Dalam gaya hidupnya yang kumuh dan seenaknya, terlihat bahwa dia menerapkan satu pola yang tak kentara. Posisinya yang tersisih, ia manfaatkan untuk memoles citra dirinya agar makin tak diperhatikan. Ia mendekam saja pada satu sudut gelap sambil menguping segala percakapan orang banyak. Ia tak pernah berkomentar atau menampakkan reaksi pada sebuah peristiwa, agar orang lain menganggapnya bodoh, tidak mengerti apa-apa.
H. Jali teringat peristiwa waktu mereka lari dari panti asuhan. Tak seorang yang bersedia meluangkan waktu untuk menghibur mereka, ketika kakak beradik itu menangis berjam-jam di atas kuburan ibunya. Semua orang hanya terpana, melongo, berbisik-bisik. Sampai berhari-hari kemudian, tak seorang warga datang menengok. Membiarkan kakak beradik itu pontang-panting mencari upahan, menggadaikan barang-barang. Warga juga tidak peduli ketika mereka memutuskan untuk menombak kodok malam-malam, menjualkan minuman keras di tempat perjudian, atau sekedar menunggu persenan dari uang taruhan yang dititipkan pada mereka.

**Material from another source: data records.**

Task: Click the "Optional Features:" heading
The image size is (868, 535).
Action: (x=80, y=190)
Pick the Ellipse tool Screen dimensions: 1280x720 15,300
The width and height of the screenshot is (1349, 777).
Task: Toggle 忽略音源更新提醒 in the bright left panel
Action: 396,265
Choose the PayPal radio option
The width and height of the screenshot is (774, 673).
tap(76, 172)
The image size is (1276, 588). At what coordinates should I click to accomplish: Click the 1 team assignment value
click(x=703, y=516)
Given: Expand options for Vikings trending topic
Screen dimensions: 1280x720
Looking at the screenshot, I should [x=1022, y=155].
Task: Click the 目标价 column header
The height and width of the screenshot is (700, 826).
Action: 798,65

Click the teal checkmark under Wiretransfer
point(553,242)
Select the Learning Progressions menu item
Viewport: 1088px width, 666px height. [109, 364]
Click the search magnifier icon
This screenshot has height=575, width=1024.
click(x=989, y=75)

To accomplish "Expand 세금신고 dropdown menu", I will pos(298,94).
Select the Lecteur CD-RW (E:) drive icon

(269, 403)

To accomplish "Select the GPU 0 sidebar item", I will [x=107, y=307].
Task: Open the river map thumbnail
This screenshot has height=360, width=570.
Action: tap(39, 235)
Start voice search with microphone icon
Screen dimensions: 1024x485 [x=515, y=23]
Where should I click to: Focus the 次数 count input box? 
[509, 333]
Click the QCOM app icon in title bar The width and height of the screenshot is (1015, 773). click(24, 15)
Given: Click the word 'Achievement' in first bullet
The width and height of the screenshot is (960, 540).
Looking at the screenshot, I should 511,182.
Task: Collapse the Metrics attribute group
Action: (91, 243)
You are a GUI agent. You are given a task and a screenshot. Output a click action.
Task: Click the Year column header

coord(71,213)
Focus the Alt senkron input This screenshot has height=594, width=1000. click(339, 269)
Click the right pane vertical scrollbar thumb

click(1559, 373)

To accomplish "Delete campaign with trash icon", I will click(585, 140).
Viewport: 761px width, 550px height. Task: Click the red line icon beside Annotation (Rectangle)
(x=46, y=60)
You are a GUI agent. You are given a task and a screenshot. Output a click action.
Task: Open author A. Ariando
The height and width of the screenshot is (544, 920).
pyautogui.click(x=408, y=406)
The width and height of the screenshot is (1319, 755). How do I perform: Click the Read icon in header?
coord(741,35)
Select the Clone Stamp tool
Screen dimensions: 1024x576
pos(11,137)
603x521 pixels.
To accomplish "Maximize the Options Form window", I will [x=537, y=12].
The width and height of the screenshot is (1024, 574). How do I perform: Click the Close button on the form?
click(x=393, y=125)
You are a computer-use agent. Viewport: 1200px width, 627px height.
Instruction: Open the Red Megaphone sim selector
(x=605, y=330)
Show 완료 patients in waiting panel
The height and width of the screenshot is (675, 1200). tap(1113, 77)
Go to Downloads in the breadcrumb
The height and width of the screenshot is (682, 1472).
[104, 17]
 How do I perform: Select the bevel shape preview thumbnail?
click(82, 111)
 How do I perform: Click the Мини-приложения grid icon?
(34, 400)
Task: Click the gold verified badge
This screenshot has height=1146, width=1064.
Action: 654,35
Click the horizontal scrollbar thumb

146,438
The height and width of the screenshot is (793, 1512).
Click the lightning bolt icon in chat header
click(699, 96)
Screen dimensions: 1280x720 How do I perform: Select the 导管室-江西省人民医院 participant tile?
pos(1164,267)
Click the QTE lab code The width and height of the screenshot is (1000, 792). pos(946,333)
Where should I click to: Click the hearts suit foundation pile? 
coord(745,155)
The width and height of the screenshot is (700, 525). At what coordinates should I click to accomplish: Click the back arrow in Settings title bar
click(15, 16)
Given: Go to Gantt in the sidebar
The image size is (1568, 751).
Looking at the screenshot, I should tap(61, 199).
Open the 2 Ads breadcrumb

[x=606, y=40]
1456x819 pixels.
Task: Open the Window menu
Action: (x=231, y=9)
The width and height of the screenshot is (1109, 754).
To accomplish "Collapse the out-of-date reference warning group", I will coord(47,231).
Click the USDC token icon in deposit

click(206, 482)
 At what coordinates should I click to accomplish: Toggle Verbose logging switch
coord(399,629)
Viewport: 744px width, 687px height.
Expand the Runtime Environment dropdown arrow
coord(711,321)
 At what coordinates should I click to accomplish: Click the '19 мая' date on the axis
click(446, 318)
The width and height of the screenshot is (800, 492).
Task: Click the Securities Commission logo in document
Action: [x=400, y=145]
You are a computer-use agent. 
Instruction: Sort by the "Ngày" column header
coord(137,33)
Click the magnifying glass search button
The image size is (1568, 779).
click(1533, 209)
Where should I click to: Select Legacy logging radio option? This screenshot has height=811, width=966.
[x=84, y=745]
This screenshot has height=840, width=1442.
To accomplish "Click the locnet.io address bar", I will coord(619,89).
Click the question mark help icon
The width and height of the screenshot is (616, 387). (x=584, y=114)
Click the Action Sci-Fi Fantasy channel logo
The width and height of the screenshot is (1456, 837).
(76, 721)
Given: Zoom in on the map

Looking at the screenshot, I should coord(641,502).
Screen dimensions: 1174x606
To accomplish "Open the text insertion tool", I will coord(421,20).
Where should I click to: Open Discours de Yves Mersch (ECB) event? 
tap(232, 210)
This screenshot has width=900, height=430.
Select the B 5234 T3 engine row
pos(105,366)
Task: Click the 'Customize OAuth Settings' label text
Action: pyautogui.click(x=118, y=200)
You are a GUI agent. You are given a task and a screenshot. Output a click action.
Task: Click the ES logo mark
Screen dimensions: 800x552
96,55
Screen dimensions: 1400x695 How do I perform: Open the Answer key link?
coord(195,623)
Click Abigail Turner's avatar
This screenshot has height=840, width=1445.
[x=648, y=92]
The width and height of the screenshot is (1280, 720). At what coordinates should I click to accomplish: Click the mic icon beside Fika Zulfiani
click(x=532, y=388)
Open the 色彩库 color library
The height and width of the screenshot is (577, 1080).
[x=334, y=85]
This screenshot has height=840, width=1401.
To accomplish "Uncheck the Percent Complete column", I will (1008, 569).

Yang paling membingungkan H. Jali adalah Wak Gamak. Bekas kepala kampung itu benar-benar tak peduli. Ia justru menarik diri setelah Bibah, ibu kedua bocah meninggal. Ia juga tidak ikut melayat ke kuburan. Orang itu benar-benar tak punya simpati.
Dua pulu dua tahun lalu Bibah adalah kembang desa. Sugamak, pemuda terkaya di Kalahan, jelas-jelas menaruh cinta. Tapi gadis itu lebih memilih Kardi, pemuda pendatang yang sebaya dengannya, dibanding Sugamak yang lebih tua lima belas tahun dari dia. Segala intrik dilancarkan untuk menghalangi perncintaan itu. Namun selalu kandas.
Orangtua Bibah, tinggal sang ibu, adalah tipe wanita romantis. Ia selalu menjadikan perjalanan cintanya sendiri sebagai patokan kebahagian sebuah rumah tangga. Waktu itu di Kalahan memang sedang musim kawin tajun, kawin lari. Sepasang insan yang dimabuk asmara tapi tak mendapat restu orangtua, biasa melarikan diri ke suatu daerah yang jauh untuk kemudian menikah. Para pelarian cinta ini biasanya akan kembali beberapa tahun kemudian sambil membawa satu atau dua orang anak. Anak-anak mungil inilah yang mereka gunakan sebagai senjata untuk meruntuhkan pendirian orang-orang kolot di kampung halaman.
Teknik ini jarang gagal. Ibu Bibah adalah satu dari sekian banyak orang yang menempuh jalan cinta demikian. Ia paham benar dengan situasi batin seseorang yang sedang mabuk cinta. Ia tak mau sejarah cintanya terulang bagi anaknya semata wayang. Tapi Bibah dan Kardi tak perlu melakukan itu. Soal mereka tak ada hubungannya dengan masalah restu-merestu. Tapi orang ketiga, pemuda Sugamak. Soal yang tak begitu berarti.